Dany volvió la vista hacia el caqui. Allí no había nadie. Ni rastro de la túnica ni de la máscara lacada de Quaithe.
«Una sombra. Un recuerdo. Nadie. —Era de la sangre del dragón, pero ser Barristan le había advertido que aquella sangre llevaba una lacra—. ¿Me estoy volviendo loca?». De su padre decían eso, que estaba loco.
—Estaba rezando —le dijo a la chiquilla naathi—. Pronto será de día; más vale que coma algo antes de la audiencia.
—Os traeré el desayuno.
Cuando volvió a quedarse a solas, Dany rodeó toda la pirámide con la esperanza de dar con Quaithe, tal vez tras los árboles quemados y la tierra ennegrecida del lugar donde habían tratado de capturar a Drogon. Pero solo se oía el viento entre los frutales, y en los jardines no había más criaturas que unas cuantas polillas blancuzcas.
Missandei regresó con un melón y un cuenco de huevos duros, pero Dany no tenía apetito. A medida que el cielo se iluminaba y las estrellas iban desapareciendo una tras otra, Irri y Jhiqui la ayudaron a ponerse un tokar de seda violeta con flecos de oro.
Cuando llegaron Reznak y Skahaz no pudo evitar mirarlos de soslayo, con el recuerdo de las tres traiciones. «Guardaos del senescal perfumado». Olfateó a Reznak mo Reznak con desconfianza.

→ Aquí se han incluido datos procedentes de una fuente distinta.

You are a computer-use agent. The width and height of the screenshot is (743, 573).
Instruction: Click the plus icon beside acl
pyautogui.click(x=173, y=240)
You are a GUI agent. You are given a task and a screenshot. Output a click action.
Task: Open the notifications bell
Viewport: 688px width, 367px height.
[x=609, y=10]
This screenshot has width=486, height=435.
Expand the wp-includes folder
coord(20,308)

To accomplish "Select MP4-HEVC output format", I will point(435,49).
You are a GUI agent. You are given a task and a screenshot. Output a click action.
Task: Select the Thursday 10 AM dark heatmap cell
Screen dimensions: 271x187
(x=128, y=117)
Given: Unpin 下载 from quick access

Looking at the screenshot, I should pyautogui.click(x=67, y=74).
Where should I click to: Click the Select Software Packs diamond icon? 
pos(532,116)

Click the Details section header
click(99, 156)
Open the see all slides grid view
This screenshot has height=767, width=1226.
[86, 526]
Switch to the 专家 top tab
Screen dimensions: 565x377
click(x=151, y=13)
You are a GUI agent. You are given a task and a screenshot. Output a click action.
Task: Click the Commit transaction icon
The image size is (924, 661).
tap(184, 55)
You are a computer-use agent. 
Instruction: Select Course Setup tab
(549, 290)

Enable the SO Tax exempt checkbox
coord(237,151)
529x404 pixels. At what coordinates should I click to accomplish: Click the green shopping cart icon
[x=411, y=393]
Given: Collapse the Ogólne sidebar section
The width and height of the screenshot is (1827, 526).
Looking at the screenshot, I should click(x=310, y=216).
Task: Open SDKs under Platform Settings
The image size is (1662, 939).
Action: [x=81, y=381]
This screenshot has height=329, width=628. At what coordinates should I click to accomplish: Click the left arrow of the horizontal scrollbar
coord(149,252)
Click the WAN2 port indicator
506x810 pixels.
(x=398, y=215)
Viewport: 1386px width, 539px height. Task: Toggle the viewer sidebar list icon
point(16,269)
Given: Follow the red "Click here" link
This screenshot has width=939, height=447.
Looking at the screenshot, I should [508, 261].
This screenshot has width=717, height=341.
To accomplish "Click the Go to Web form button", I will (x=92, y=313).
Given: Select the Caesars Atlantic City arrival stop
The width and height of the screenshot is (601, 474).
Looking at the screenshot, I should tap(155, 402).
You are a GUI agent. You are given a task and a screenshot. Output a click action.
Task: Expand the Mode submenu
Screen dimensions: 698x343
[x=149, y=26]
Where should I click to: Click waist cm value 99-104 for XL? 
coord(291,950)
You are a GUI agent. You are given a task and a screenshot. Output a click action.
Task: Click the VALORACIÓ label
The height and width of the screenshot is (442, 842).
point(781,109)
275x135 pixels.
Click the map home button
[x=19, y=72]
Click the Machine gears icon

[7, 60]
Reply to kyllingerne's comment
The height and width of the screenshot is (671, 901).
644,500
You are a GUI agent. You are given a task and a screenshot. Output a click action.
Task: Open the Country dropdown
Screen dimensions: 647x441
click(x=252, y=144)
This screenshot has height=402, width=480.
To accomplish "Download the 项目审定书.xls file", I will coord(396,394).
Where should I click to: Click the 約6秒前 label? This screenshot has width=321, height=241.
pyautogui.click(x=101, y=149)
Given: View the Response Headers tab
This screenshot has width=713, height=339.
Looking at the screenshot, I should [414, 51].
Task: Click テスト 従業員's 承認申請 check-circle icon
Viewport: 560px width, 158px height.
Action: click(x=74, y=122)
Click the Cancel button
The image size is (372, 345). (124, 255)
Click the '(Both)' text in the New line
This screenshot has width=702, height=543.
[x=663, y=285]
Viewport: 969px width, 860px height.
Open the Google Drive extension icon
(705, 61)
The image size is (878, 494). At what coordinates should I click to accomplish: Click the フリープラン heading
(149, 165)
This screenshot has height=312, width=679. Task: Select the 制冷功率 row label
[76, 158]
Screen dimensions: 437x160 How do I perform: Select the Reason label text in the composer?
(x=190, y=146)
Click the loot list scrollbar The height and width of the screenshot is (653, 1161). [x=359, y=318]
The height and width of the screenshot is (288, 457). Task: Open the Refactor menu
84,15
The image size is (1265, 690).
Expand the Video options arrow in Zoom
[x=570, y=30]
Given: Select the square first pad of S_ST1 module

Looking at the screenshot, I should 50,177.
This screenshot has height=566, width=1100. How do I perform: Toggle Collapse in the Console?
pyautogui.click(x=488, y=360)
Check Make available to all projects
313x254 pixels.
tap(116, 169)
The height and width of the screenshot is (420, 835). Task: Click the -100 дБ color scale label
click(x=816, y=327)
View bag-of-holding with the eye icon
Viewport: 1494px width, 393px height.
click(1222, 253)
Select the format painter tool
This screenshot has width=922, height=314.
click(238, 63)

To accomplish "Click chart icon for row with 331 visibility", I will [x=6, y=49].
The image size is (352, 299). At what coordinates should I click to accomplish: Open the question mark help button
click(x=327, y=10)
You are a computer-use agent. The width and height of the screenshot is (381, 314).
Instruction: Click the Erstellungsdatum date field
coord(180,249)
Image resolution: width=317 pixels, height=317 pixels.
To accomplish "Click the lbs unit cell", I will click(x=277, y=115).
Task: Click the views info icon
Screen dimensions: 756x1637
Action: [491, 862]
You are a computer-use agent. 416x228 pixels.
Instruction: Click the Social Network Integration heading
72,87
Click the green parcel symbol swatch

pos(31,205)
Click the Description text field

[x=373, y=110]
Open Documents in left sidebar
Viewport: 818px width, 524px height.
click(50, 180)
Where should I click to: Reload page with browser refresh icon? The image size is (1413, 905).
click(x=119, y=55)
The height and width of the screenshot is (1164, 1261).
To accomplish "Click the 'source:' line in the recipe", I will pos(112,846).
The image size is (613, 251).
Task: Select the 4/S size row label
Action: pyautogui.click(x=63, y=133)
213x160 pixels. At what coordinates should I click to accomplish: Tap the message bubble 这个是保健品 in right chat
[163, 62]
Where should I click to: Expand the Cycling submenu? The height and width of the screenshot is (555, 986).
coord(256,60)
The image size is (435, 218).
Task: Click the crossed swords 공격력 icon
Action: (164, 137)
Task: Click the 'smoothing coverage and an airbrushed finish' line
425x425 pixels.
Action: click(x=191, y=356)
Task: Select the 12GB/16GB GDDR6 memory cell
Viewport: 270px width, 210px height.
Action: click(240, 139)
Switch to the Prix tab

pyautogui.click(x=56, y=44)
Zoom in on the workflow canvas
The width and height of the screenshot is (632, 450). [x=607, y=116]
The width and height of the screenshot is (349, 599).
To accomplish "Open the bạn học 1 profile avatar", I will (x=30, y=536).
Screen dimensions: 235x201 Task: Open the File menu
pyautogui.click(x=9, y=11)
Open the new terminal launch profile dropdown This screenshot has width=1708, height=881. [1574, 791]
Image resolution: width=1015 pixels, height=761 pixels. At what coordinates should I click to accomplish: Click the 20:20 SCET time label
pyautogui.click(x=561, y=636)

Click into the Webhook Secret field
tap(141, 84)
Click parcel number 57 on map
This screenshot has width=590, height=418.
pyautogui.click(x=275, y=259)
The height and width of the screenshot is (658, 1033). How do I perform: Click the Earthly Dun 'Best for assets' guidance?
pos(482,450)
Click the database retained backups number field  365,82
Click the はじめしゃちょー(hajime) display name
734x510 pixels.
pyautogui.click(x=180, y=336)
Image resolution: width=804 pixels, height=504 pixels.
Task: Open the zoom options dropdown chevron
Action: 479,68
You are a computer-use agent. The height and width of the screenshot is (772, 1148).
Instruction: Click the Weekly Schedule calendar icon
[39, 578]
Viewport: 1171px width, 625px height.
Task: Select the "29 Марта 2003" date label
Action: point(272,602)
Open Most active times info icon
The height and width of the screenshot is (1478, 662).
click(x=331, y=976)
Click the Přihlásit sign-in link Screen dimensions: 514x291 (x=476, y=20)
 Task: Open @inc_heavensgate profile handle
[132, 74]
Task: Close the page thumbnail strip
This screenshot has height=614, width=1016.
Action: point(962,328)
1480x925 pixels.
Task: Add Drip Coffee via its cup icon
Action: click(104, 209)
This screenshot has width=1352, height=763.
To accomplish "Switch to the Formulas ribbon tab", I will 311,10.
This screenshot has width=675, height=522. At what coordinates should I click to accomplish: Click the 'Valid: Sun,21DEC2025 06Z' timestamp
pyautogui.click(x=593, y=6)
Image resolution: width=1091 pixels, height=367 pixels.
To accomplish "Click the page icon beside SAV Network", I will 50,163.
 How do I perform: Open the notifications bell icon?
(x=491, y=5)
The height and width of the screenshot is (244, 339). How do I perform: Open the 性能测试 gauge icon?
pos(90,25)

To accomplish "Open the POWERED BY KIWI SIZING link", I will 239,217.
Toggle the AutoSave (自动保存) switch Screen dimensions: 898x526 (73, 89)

«Podría ordenarle al Cabeza Afeitada que lo detenga y lo interrogue. —¿Se adelantaría así a la profecía? ¿O aparecería otro traidor que ocuparía su lugar?—. Las profecías son engañosas —se recordó—, y puede que Reznak sea lo que aparenta, nada más».
Al entrar en la sala violeta, Dany se encontró un montón de cojines de seda en el banco de ébano. Aquello le dibujó una sonrisa triste en los labios. Supo al instante que era cosa de ser Barristan. El anciano caballero era un buen hombre, pero demasiado literal en ocasiones.
«Solo era una broma», pensó, pero se sentó en los cojines.
No tardó en sentir las consecuencias de la noche en vela, y tuvo que contenerse para no bostezar mientras Reznak parloteaba sobre los gremios de artesanos. Por lo visto, los constructores estaban enfadados con ella, y también los albañiles. Había antiguos esclavos que se dedicaban a tallar piedra o poner ladrillos, con lo que quitaban el trabajo a los obreros y maestros del gremio.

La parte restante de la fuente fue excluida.